Reading Guides help students navigate reading material, especially difficult textbook chapters or technical reading. Students respond to a teacher-created written guide of prompts as they read an assigned text. Reading Guides help students to comprehend the main points of the reading and understand the organizational structure of a text.
Reading Guides are teacher-created and may be developed for a variety of subjects and reading levels. The strategy is especially helpful when used with text that is more difficult than students could comprehend through independent reading. Reading Guides may be used with the whole class, small groups or for individual work.

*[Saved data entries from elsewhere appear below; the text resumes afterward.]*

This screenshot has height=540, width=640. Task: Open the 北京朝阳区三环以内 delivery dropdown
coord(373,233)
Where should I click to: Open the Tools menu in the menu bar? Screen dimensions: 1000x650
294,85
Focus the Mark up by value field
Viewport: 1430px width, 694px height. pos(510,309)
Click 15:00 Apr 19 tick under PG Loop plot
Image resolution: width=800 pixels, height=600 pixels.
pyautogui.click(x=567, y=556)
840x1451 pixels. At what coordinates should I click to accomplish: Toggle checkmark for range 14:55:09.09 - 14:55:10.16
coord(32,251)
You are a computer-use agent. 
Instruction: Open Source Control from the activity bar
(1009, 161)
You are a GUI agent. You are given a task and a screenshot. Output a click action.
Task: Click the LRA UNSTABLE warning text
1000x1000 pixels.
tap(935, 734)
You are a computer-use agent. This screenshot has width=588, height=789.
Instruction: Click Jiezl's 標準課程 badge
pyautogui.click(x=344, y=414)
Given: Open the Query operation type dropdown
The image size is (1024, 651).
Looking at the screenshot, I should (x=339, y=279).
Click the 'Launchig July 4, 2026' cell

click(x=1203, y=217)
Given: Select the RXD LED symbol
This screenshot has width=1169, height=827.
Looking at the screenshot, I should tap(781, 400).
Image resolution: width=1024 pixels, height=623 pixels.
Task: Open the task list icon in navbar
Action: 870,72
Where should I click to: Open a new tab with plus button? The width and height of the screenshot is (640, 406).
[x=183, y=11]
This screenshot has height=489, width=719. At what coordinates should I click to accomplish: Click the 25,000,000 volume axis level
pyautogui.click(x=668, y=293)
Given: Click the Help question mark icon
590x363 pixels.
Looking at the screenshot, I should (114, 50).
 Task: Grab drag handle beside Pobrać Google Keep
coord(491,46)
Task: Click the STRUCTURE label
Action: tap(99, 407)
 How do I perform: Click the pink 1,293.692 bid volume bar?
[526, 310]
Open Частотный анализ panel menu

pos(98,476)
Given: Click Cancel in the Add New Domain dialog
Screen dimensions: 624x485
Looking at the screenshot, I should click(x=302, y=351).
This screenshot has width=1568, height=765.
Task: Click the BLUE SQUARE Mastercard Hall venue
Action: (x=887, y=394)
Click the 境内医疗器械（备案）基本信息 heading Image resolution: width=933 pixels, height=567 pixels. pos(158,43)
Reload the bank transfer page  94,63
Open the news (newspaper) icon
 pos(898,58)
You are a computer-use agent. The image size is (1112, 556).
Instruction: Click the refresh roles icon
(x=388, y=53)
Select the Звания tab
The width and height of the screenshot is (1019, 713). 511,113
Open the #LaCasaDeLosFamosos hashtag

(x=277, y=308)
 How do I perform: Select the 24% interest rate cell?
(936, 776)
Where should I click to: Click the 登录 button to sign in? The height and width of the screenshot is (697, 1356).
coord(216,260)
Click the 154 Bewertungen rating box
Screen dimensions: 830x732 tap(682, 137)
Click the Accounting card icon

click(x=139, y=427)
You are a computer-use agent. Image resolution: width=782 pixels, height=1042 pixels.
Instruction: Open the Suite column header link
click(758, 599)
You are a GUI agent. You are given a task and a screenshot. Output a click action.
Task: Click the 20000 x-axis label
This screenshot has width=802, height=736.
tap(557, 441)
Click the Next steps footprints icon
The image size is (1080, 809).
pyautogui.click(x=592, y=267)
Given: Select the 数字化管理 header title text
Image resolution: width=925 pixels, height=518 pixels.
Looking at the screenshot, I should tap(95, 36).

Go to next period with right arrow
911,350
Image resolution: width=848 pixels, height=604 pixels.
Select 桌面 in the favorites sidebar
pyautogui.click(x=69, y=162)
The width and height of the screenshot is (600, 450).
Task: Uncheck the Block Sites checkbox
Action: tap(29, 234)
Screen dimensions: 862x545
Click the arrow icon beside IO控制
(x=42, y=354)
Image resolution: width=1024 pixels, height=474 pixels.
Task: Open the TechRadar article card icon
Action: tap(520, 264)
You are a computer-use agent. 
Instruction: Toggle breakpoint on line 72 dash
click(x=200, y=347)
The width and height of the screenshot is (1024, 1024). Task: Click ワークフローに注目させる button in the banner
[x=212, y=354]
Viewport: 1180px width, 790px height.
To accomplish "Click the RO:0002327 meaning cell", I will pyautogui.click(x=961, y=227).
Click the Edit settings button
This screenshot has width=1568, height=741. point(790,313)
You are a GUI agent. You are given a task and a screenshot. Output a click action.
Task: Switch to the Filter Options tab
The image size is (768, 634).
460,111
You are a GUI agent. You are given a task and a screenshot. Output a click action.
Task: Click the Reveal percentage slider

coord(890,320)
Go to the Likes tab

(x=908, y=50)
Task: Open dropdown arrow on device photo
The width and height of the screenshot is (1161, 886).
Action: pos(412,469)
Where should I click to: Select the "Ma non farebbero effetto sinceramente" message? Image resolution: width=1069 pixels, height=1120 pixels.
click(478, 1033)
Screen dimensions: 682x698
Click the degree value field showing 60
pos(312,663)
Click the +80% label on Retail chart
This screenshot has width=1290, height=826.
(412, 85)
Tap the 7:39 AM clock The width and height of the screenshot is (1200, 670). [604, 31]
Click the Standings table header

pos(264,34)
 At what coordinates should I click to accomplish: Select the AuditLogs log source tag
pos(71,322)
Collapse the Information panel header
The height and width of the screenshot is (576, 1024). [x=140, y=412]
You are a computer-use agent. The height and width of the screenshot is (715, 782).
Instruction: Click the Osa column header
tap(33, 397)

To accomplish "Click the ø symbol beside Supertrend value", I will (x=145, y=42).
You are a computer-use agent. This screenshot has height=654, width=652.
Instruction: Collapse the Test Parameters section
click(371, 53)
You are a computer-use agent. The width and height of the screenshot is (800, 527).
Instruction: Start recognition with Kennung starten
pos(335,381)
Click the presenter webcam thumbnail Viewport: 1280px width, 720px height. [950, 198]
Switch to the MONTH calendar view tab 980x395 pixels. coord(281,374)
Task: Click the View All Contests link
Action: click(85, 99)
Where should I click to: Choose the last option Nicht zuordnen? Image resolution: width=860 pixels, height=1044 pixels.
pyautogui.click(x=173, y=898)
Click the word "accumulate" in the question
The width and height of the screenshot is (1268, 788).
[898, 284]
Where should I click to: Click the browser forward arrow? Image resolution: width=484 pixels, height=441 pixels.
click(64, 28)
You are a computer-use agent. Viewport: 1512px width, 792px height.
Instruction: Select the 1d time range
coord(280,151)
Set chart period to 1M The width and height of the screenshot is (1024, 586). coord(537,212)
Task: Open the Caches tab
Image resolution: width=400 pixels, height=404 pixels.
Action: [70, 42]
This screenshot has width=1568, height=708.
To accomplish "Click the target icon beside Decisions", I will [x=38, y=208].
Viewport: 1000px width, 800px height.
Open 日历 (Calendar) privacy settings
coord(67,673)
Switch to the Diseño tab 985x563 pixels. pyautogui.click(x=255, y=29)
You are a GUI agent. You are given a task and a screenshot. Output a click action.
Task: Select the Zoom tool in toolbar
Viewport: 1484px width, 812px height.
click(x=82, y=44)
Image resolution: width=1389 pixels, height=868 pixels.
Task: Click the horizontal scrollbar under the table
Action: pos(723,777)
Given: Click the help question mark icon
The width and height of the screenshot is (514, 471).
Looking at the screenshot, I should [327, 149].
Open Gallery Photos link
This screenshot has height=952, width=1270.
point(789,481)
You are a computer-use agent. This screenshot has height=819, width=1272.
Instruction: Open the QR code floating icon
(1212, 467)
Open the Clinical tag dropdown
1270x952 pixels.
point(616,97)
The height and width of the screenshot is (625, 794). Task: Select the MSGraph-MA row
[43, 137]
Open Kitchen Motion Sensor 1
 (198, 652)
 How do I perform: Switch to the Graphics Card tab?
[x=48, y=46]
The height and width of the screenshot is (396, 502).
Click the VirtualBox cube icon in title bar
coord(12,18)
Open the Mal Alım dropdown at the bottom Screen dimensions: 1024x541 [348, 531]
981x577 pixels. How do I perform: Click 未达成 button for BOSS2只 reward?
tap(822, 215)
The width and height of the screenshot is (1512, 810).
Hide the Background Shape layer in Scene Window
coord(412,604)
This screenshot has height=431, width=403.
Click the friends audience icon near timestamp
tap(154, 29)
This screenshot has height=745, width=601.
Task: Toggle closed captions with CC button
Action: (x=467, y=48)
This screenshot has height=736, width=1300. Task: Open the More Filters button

Create and use the strategy
The teacher determines the major concepts from an assigned text and considers each students’ knowledge related to the concepts. Teachers then write items designed to guide readers through the major ideas and supporting details of the text. Guides may be phrased as statements or as questions.
Begin the activity by introducing the assigned text and discussing the main concepts. Then present the items on the Reading Guide. Students read the assigned text and complete the tasks on the Reading Guides during the reading process. Monitor and support students as they work.
Note: As students gain proficiency at completing Reading Guides, they may design their own guides and provide support for one another.
Sample content for a reading guide
The following is a list of sample items that teachers might include on a Reading Guide:
- What is the main idea of the text?
- The author’s purpose for writing the text is…
- The author discusses the differences between ____ and ____ .
- What are the important dates discussed in the reading?
- The most significant contribution of ____ was…
- What might be your personal experiences related to the reading?
- The author’s motivation for writing the text was…
Horton, S.V., & Lovitt, T.C. (1989). Using study guides with three classifications of secondary students. Journal of Special Education, 22(4), 447-462.